__Set problem__:
Count the lines in the records below that contain the string "Select", treating uppercase and lowercase as different. Reply with the number only.

─── Provided records ───

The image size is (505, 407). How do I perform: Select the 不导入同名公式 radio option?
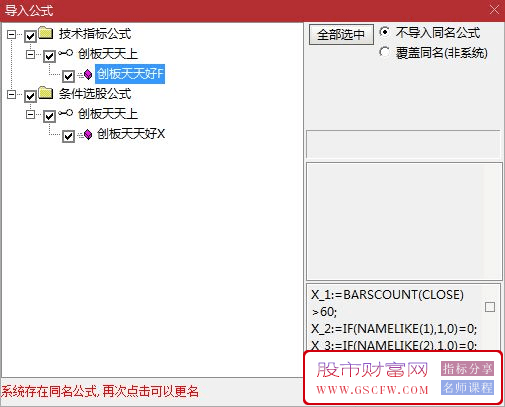click(384, 32)
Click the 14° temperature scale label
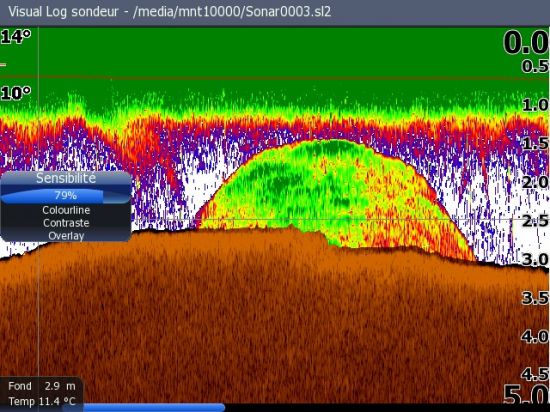Image resolution: width=550 pixels, height=412 pixels. (16, 36)
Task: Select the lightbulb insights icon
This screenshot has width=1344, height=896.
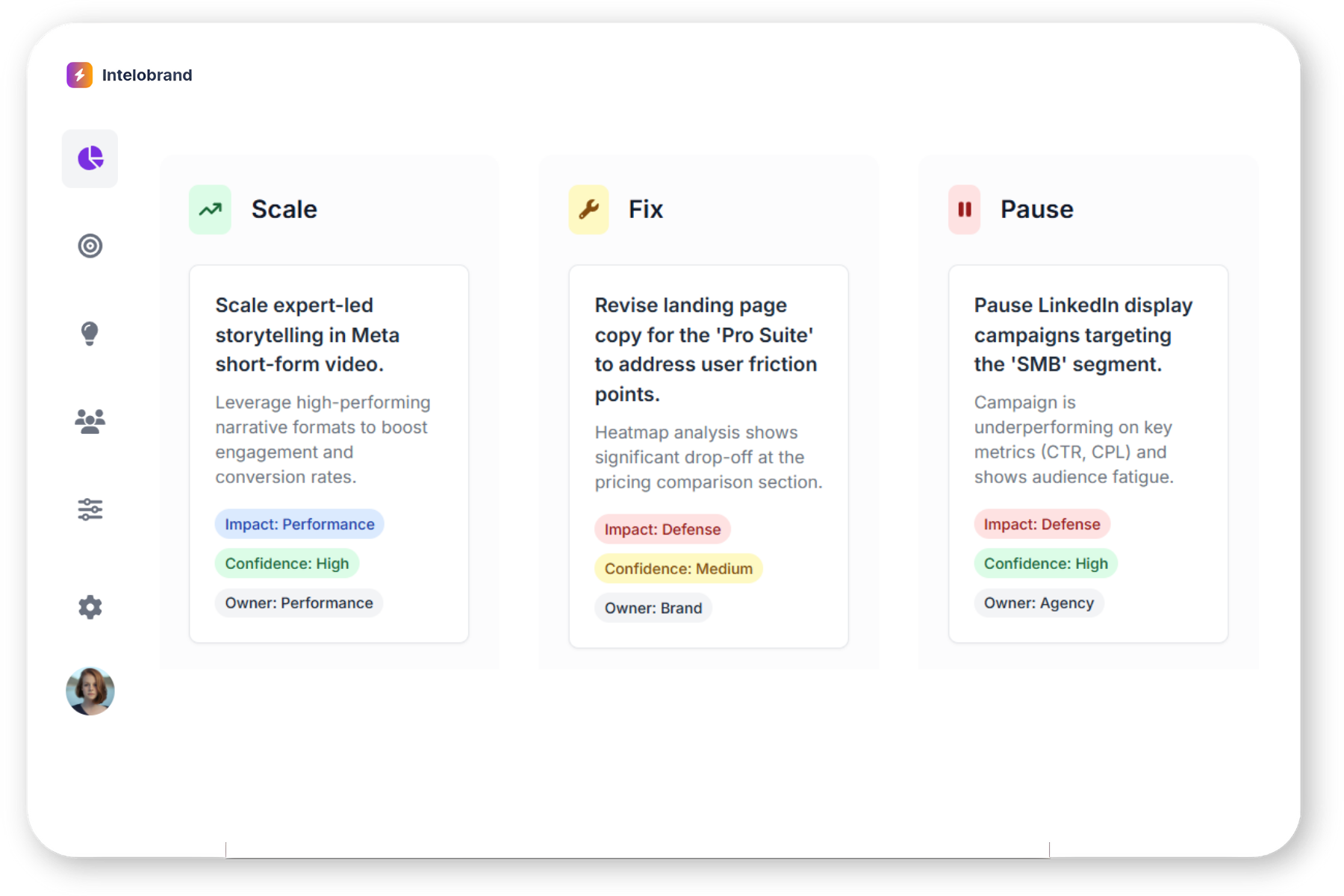Action: click(90, 333)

───

__Final answer__:
2